**What the exercise asks**
Reproduce verbatim the line containing "Task: Refresh the OTs en Proceso column" and every line that follows it through the end of the entries below, omitting all pictures.

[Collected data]

######

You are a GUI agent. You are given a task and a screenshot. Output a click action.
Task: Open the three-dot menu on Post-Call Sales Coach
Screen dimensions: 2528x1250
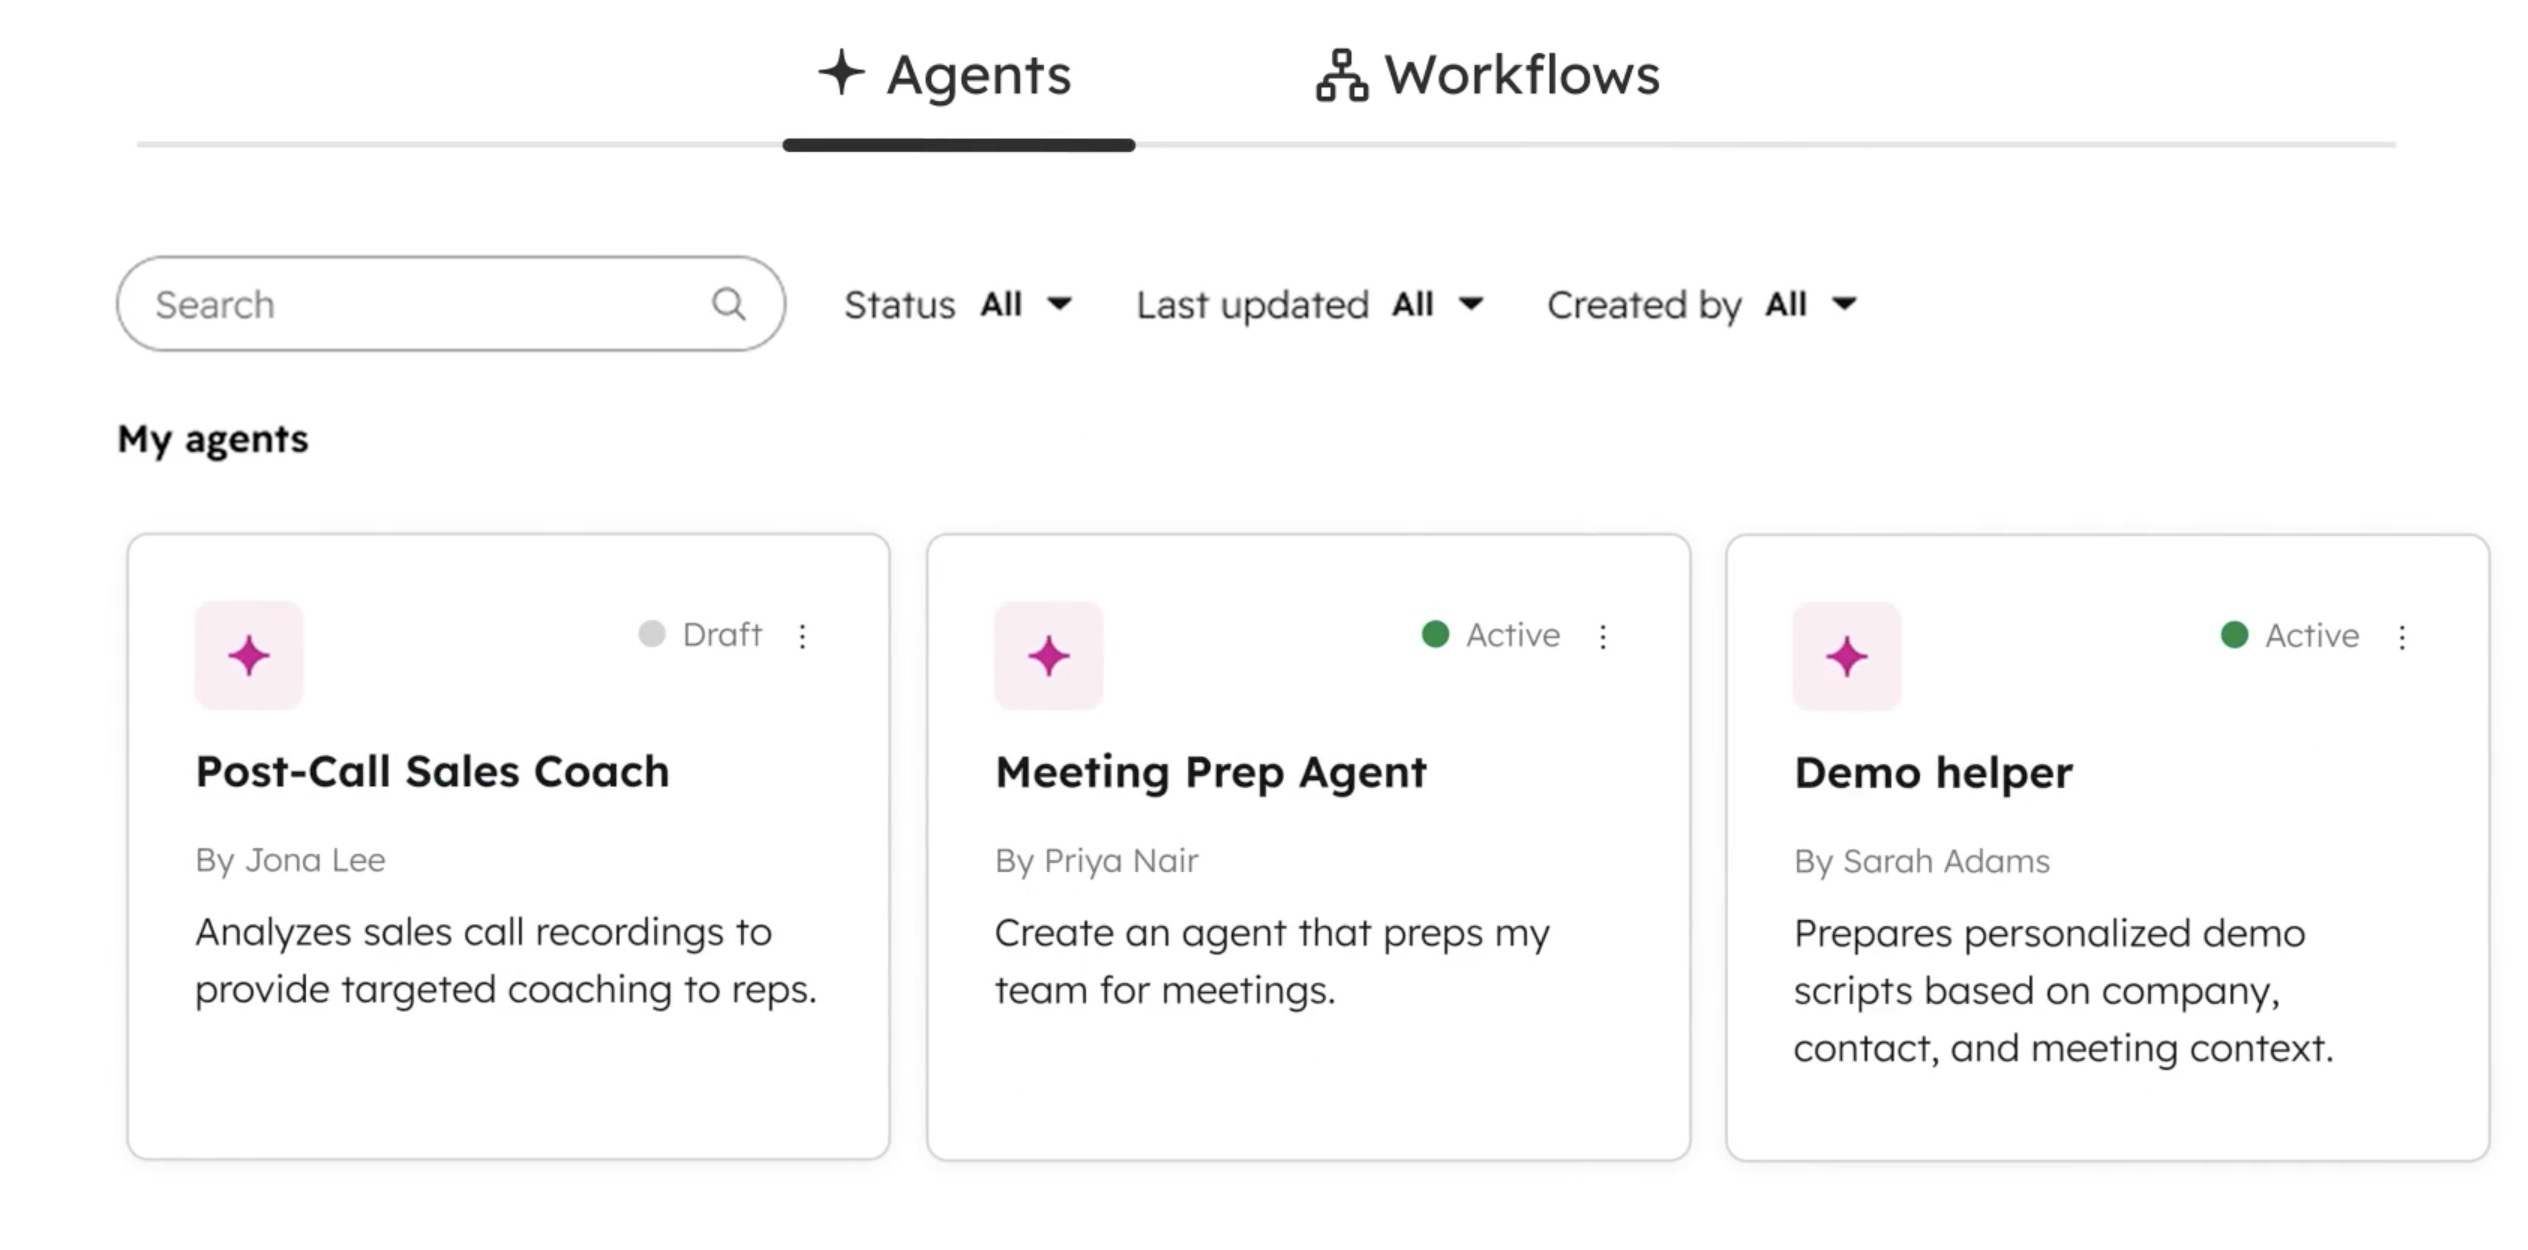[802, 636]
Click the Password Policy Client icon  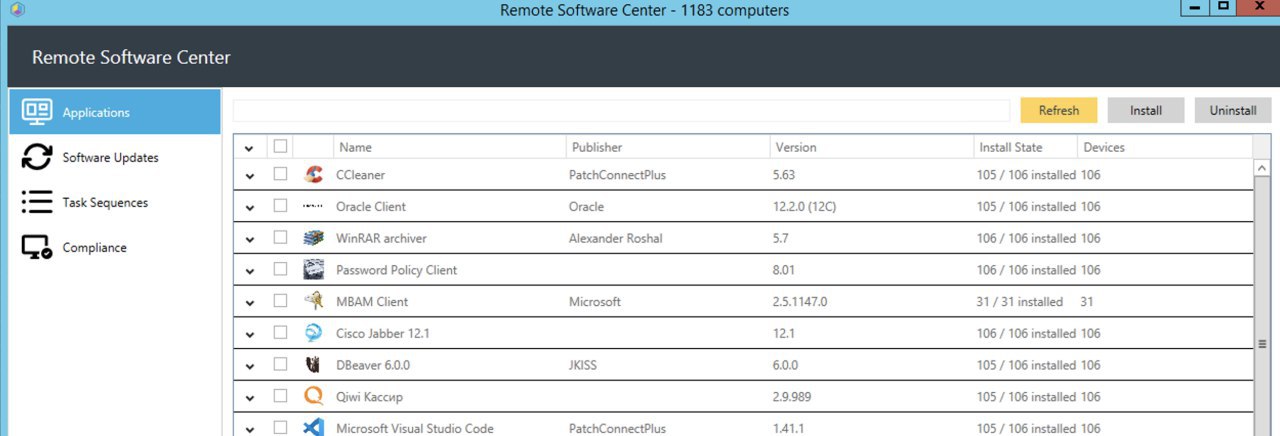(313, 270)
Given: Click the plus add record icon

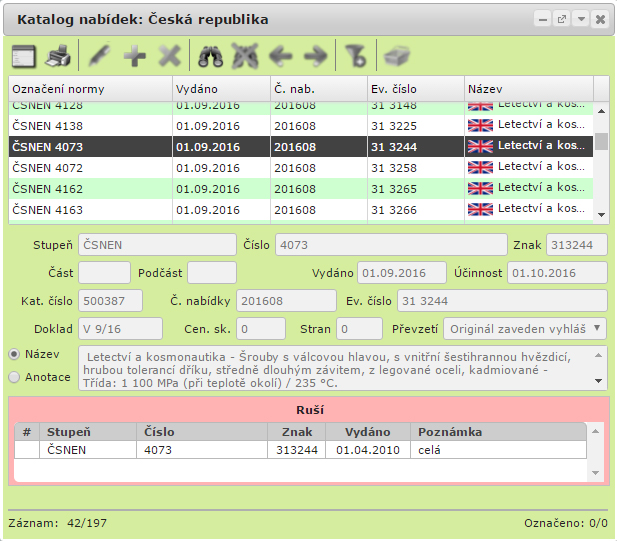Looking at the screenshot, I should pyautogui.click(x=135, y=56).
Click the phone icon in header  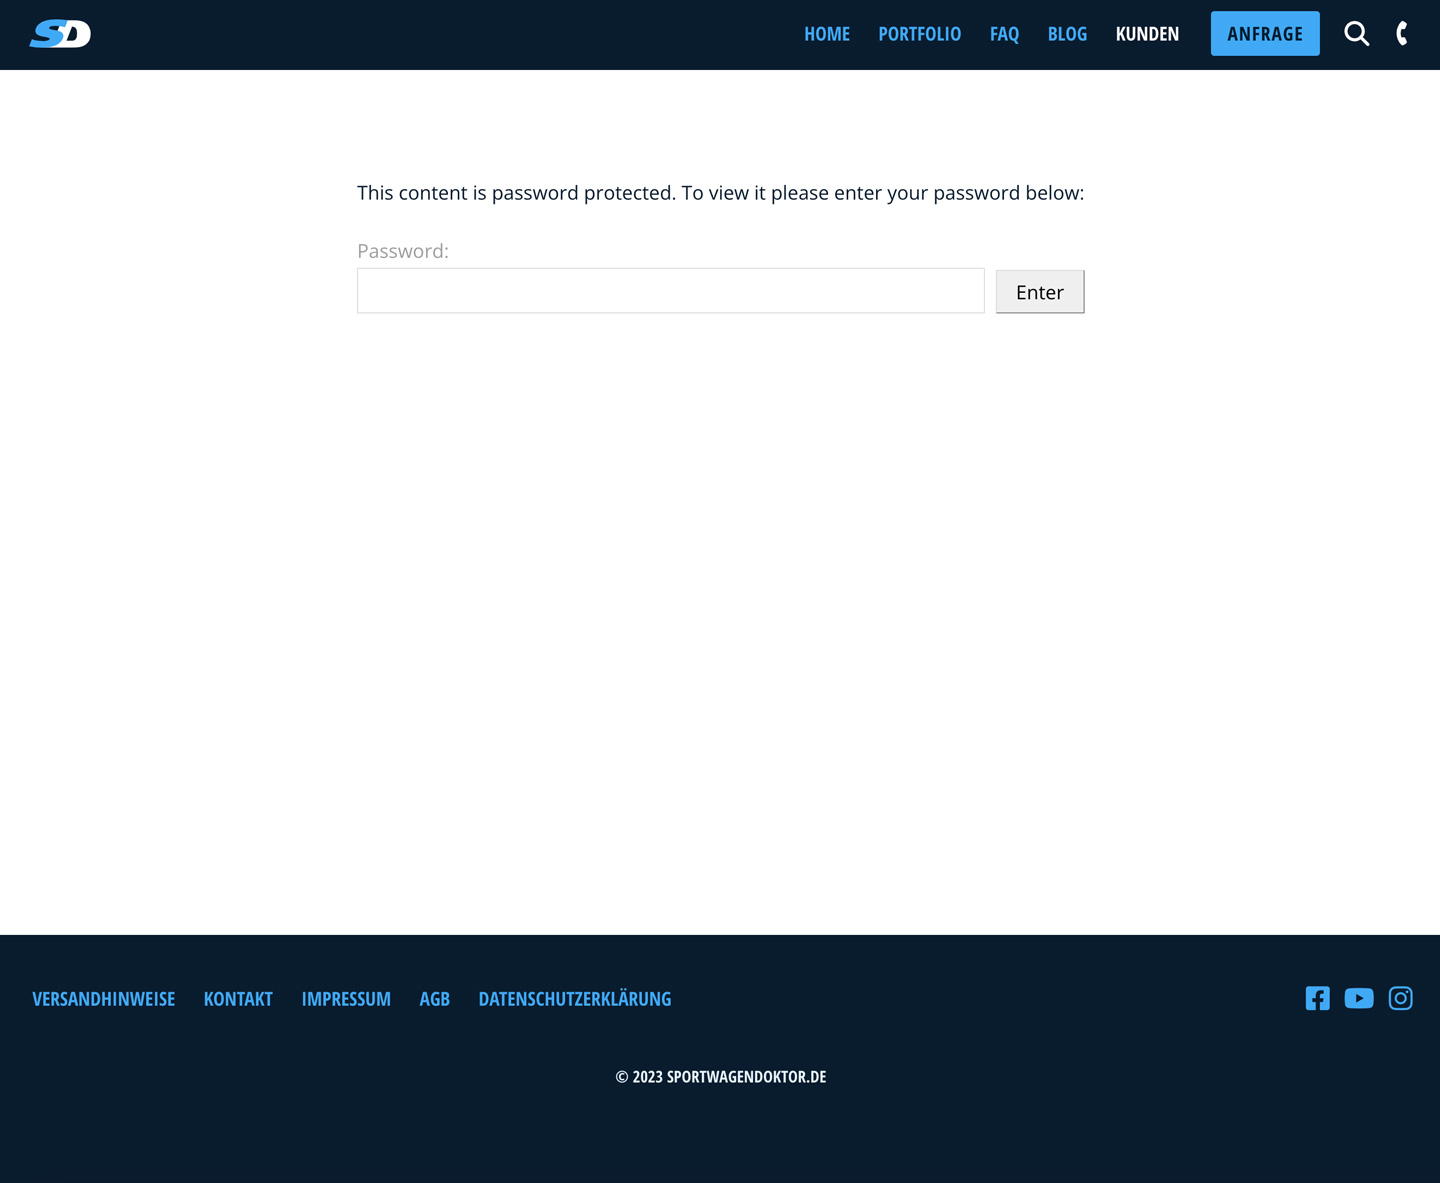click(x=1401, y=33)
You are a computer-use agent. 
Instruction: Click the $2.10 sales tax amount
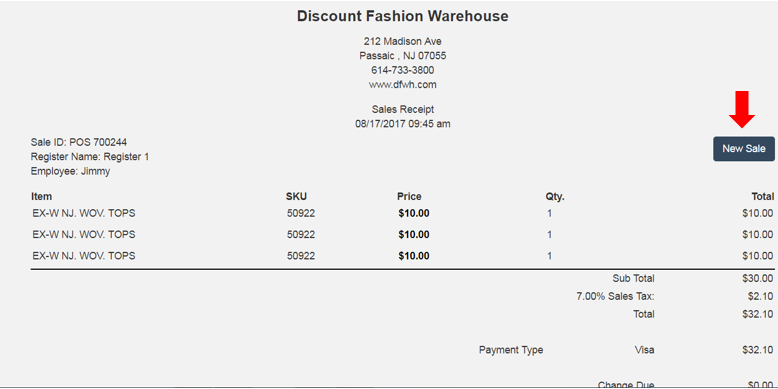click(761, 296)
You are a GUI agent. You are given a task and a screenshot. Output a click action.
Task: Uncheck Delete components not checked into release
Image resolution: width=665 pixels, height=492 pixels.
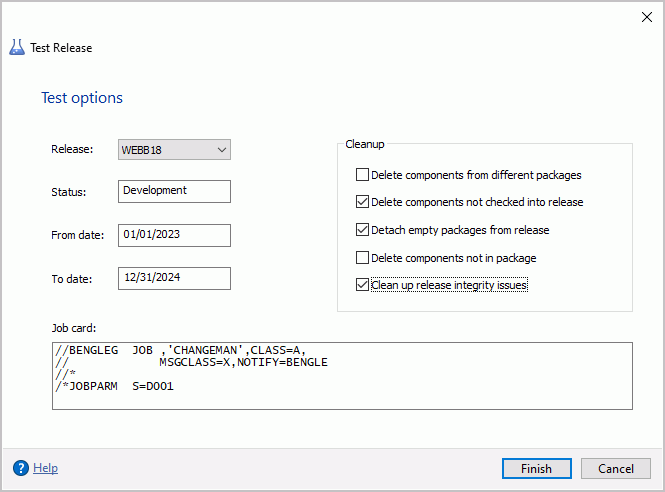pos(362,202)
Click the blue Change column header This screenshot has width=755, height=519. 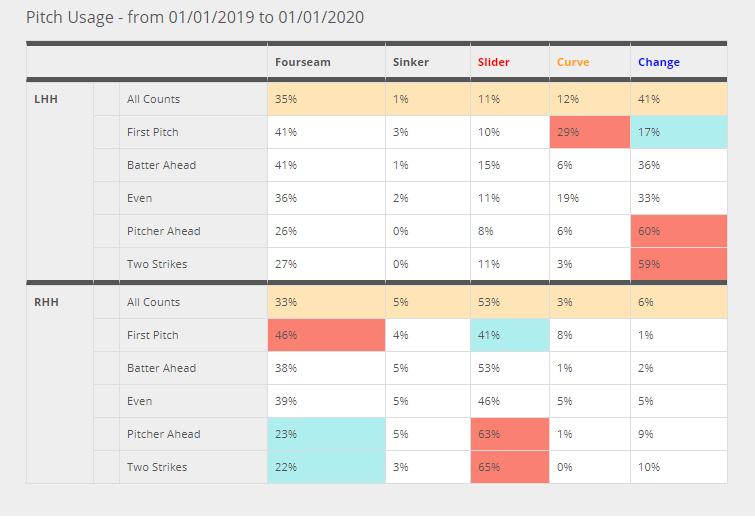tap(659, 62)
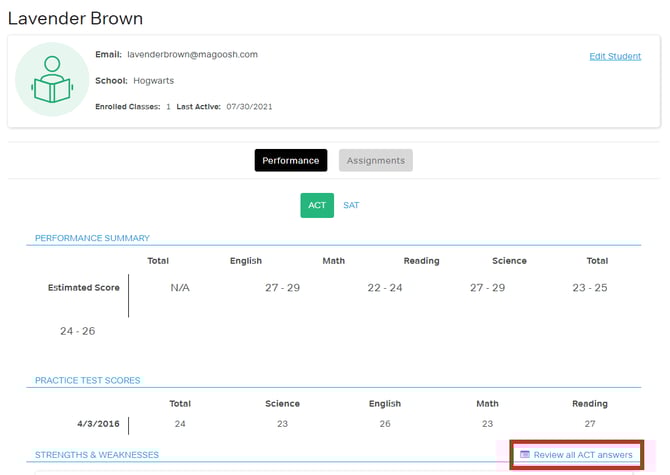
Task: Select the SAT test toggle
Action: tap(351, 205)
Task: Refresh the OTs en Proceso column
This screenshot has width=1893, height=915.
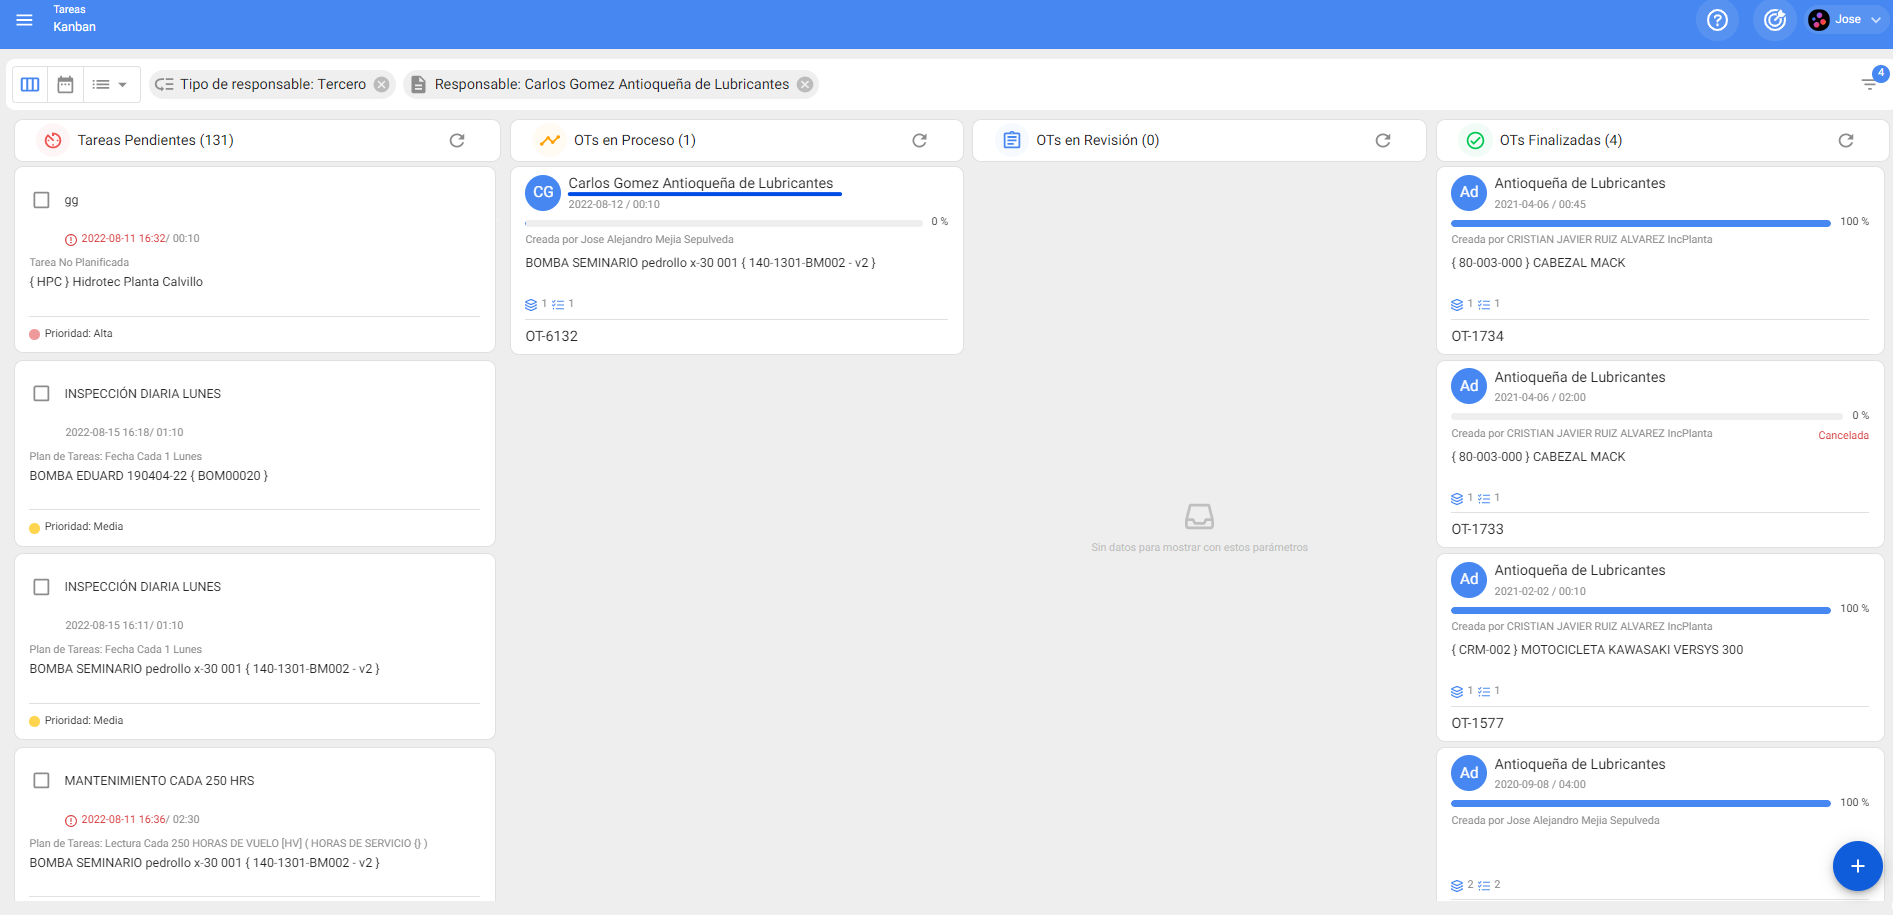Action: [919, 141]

######

**Result for this exercise**
Task: Refresh the OTs en Proceso column
This screenshot has width=1893, height=915.
Action: [919, 141]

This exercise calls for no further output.